DO THIS
Identify every line in the material below that contains the word "three" and copy each one. Case counts.

[begin EXERCISE MATERIAL]

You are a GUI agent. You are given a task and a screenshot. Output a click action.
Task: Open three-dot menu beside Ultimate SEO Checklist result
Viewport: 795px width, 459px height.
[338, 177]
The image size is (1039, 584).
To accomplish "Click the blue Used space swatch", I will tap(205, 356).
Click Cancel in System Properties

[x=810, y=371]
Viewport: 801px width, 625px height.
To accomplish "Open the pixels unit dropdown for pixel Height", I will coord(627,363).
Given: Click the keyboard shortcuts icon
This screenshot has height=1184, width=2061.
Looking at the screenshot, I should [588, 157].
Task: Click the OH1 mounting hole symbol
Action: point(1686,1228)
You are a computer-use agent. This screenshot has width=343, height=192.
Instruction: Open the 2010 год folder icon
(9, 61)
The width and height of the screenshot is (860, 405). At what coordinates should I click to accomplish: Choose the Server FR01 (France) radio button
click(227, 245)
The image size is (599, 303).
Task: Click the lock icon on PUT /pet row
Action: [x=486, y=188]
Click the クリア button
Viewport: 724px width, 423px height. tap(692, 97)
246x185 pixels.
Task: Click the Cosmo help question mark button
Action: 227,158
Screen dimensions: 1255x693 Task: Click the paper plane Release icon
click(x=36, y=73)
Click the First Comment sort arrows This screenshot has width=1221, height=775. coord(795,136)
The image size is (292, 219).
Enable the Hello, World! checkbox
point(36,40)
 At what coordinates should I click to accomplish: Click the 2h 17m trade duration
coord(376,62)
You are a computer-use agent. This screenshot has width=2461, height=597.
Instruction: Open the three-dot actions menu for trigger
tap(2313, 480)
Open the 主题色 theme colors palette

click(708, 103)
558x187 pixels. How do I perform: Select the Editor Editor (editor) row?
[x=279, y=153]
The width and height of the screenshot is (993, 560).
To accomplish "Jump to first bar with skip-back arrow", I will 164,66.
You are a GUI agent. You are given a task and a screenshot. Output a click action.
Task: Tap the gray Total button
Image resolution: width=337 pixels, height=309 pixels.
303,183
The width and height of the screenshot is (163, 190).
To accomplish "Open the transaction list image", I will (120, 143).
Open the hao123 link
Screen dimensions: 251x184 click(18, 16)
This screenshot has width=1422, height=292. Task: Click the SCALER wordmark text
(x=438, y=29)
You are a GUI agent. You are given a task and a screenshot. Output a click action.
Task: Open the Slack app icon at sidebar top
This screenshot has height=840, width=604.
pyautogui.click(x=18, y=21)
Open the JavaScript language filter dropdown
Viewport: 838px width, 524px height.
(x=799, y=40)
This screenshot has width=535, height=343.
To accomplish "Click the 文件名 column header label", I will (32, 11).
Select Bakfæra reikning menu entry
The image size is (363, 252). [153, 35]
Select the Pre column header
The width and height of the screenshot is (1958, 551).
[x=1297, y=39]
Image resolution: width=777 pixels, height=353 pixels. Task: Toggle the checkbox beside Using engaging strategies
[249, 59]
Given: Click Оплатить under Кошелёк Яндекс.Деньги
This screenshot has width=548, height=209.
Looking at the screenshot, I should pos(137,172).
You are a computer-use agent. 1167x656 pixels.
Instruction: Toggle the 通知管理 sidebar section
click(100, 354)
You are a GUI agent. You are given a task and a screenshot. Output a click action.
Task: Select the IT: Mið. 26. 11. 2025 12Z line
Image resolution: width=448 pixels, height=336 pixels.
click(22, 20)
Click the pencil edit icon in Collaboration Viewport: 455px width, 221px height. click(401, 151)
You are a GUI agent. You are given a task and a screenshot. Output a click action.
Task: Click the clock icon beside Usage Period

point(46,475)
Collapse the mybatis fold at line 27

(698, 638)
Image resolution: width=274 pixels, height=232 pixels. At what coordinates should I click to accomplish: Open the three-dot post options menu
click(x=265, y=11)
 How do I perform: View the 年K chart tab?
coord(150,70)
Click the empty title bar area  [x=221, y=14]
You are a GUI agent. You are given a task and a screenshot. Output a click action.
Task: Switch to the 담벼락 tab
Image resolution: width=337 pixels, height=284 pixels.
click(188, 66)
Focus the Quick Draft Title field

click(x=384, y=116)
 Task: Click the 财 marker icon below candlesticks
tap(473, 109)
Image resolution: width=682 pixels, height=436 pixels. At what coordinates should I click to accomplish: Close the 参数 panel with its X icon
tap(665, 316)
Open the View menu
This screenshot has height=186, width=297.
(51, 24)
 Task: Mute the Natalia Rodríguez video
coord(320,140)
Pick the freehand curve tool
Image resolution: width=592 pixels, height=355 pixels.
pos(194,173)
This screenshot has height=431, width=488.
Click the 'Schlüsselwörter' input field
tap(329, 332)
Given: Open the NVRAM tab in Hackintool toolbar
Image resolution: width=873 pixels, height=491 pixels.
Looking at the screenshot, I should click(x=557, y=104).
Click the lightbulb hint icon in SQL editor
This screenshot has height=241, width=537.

[end EXERCISE MATERIAL]

THE OUTPUT
Task: Open three-dot menu beside Ultimate SEO Checklist result
Instruction: Open the three-dot actions menu for trigger
Image resolution: width=274 pixels, height=232 pixels. At what coordinates should I click to accomplish: Open the three-dot post options menu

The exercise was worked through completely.